At Newport, “He had the audience in the palm of his hand,” says Dr. Ted Olson, professor of Appalachian Studies at East Tennessee State University and a producer on a new career-spanning anthology on Doc Watson. “His introductions of the pieces are both so humble and so matter of fact, that I think people realized this is a fellow that everybody feels that they could talk to - that they could hang out with. And there are no airs about him even though he's so gifted.”
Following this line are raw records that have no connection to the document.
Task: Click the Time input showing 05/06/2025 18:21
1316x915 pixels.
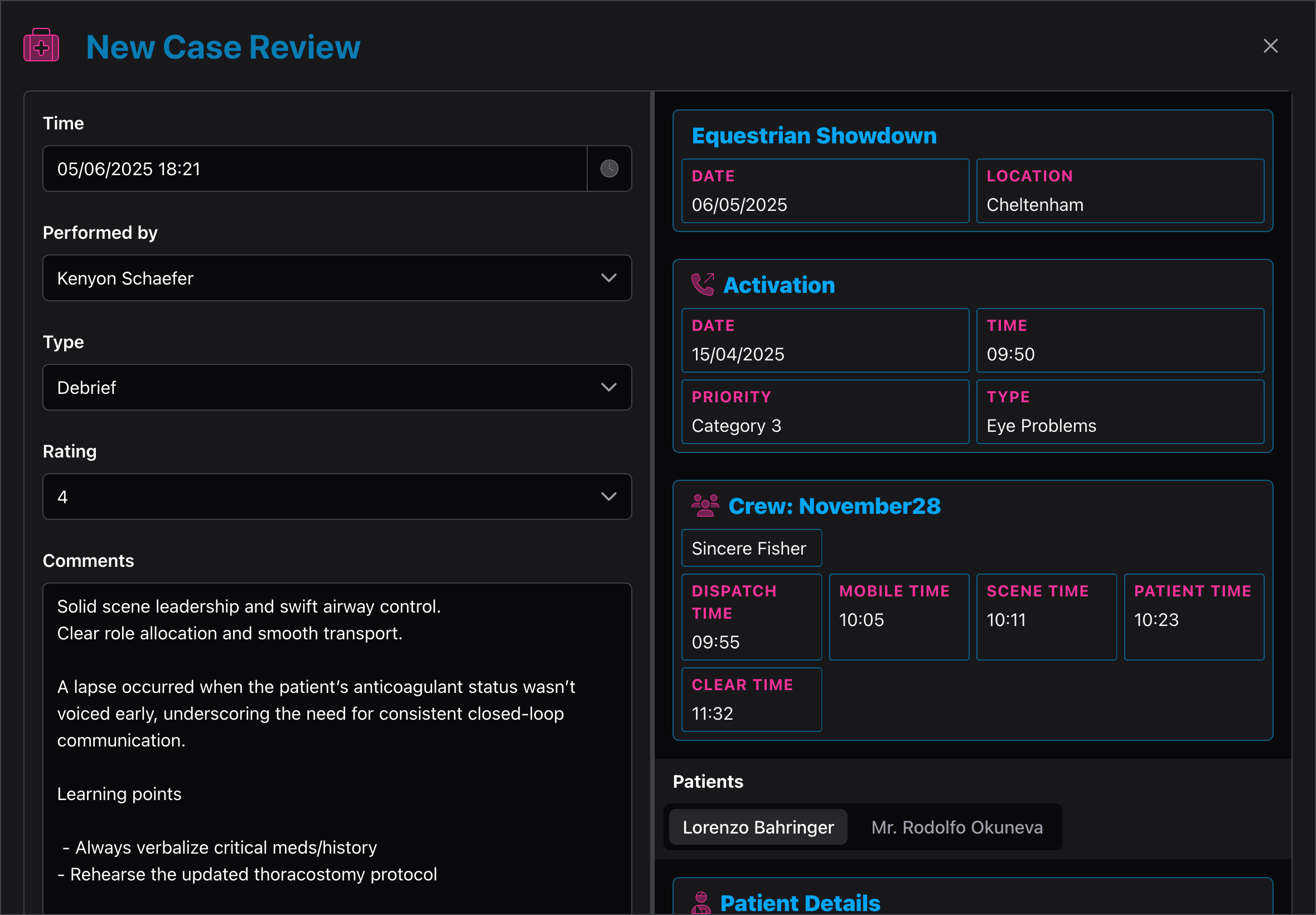Action: pyautogui.click(x=315, y=168)
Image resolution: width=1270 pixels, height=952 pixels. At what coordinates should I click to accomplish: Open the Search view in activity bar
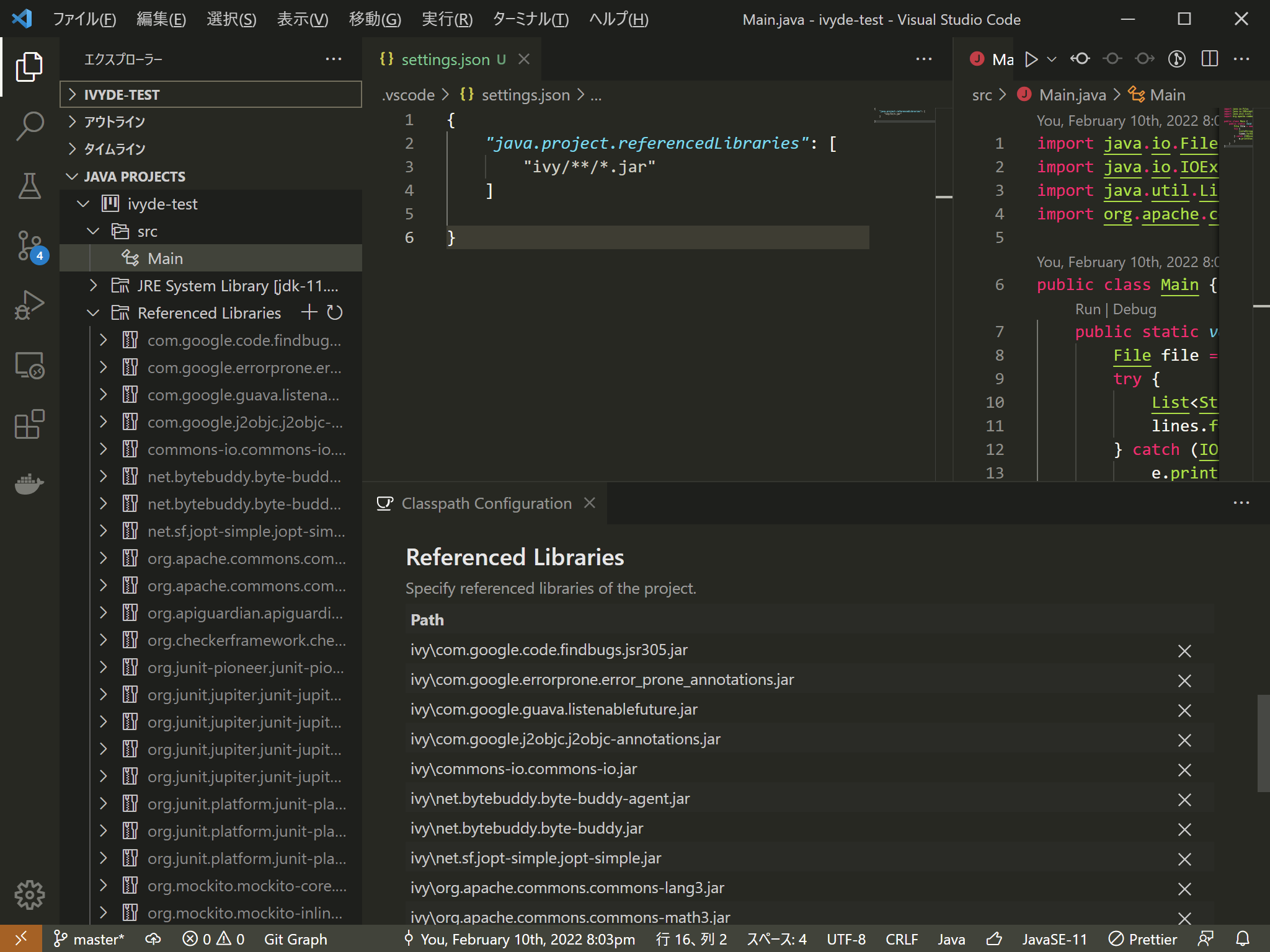coord(29,126)
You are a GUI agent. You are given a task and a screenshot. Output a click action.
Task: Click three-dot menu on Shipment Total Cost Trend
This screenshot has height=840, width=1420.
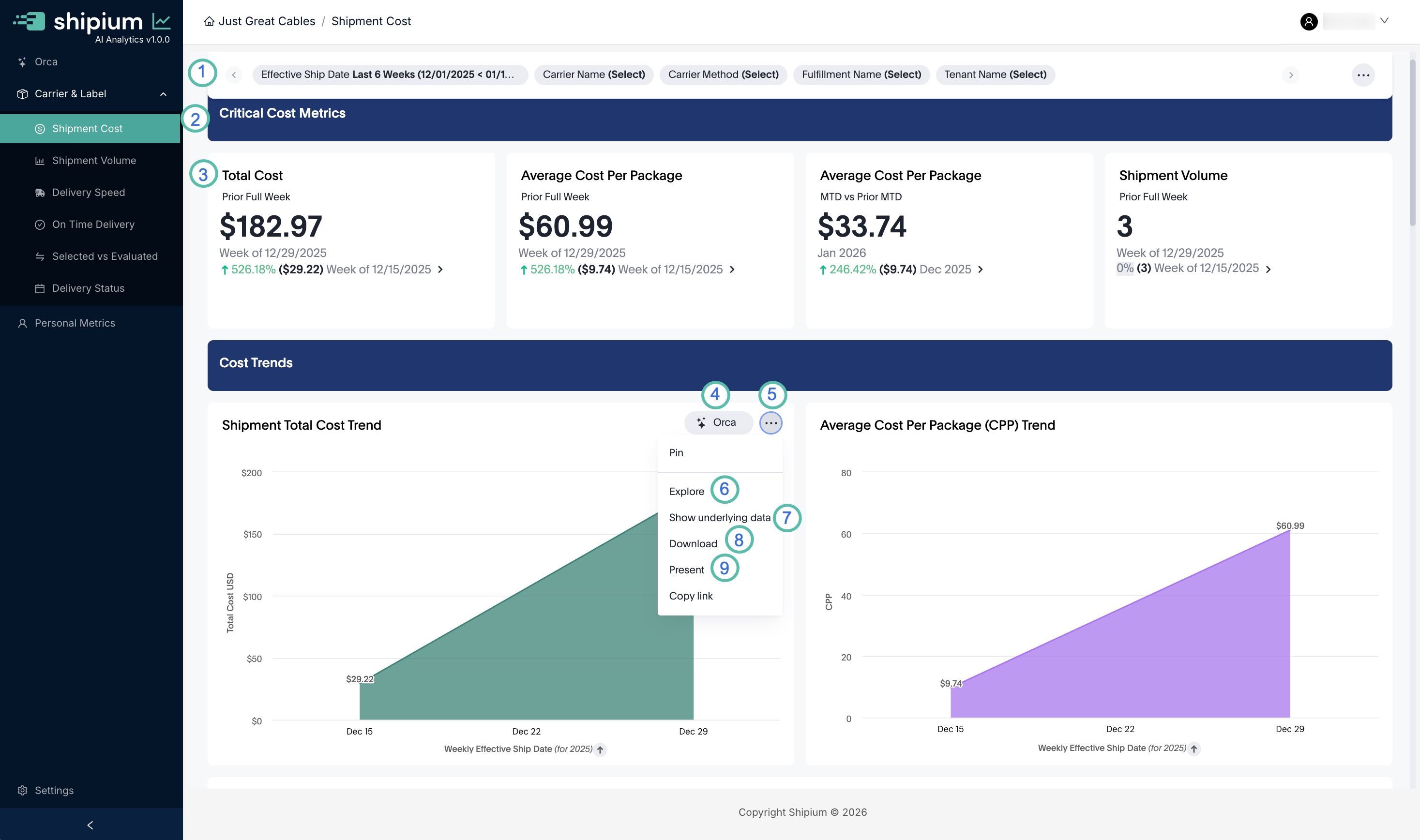point(770,423)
The four-CD collection, Life’s Work: A Retrospective is new last Friday from Craft Recordings, the historic/catalog division of Concord Music Group. While Concord has over time acquired the labels where Doc Watson spent most of his career, including Vanguard, Rounder and Sugar Hill Records, the new box set licensed a number of tracks from outside to become the first to sample all chapters of the artist’s career, from his first recording in 1941 to near the end of his life. Over 101 tracks, we hear Doc playing electric guitar in his first working band from the 1950s, his critical sessions for the historic Will The Circle Be Unbroken album and a 2003 session with Alison Krauss and Ricky Skaggs. On the way, there’s plenty of classic material from Doc’s long-running duo with his son Merle and collaborations with admiring fellow guitar players such as Chet Atkins and Tony Rice.
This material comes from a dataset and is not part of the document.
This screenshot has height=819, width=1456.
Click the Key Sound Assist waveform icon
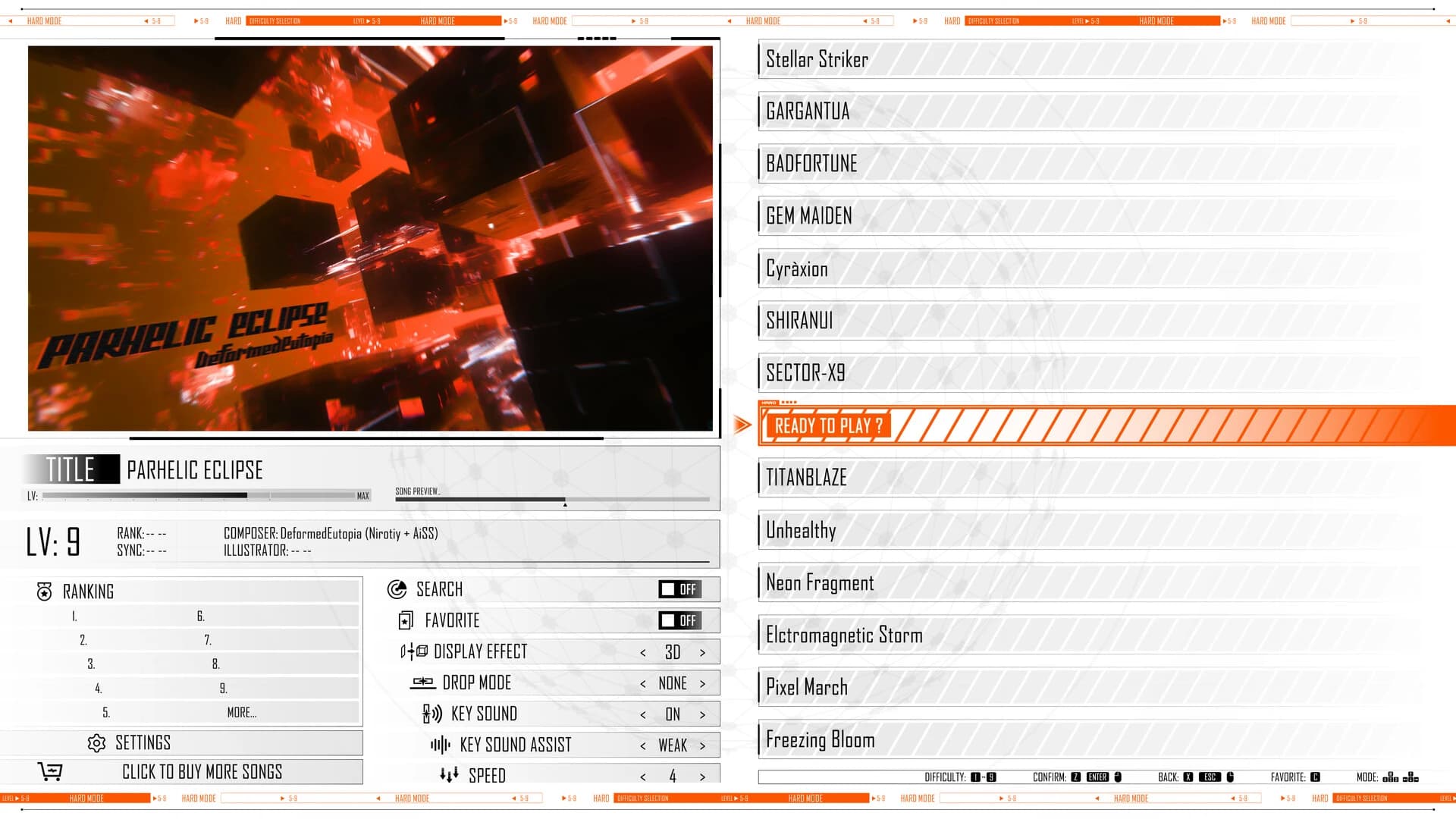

Olson wrote the set’s extensive liner notes covering Doc’s life and influences, plus song-by-song context. Much of the history is told through the words of colleagues, friends and observers of Doc’s remarkable trajectory, including fellow North Carolinian Bryan Sutton, one of the leading flatpick guitarists today: “In my opinion, Doc should be in that pantheon of great American artists like George Gershwin and Bob Dylan—the people that we hold in highest esteem as far as their contribution to Americana, the American sound, and the American songbook. Even though Doc didn’t write a lot of original music, his influence—his general sound, his Doc sound, his Doc-ness—was so powerful, and he drew so many people to the music. He belongs on the Mount Rushmore of American musicians.”
I’ve argued the same, as I found more grounding in American music through Doc than just about any other artist I’ve encountered going back to my discovery of him in the early 1990s. While I was first drawn in by the clean, speedy guitar picking, I soon came to recognize the grace and emotion in Doc’s singing and his insightful fusion of genres in his expansive, exciting repertoire. “It all came from a deep sensibility. All music was special to him,” Olson says. “I mean, he was not partial to any one genre. And that is so refreshing. And I think it was a bit ahead of its time.”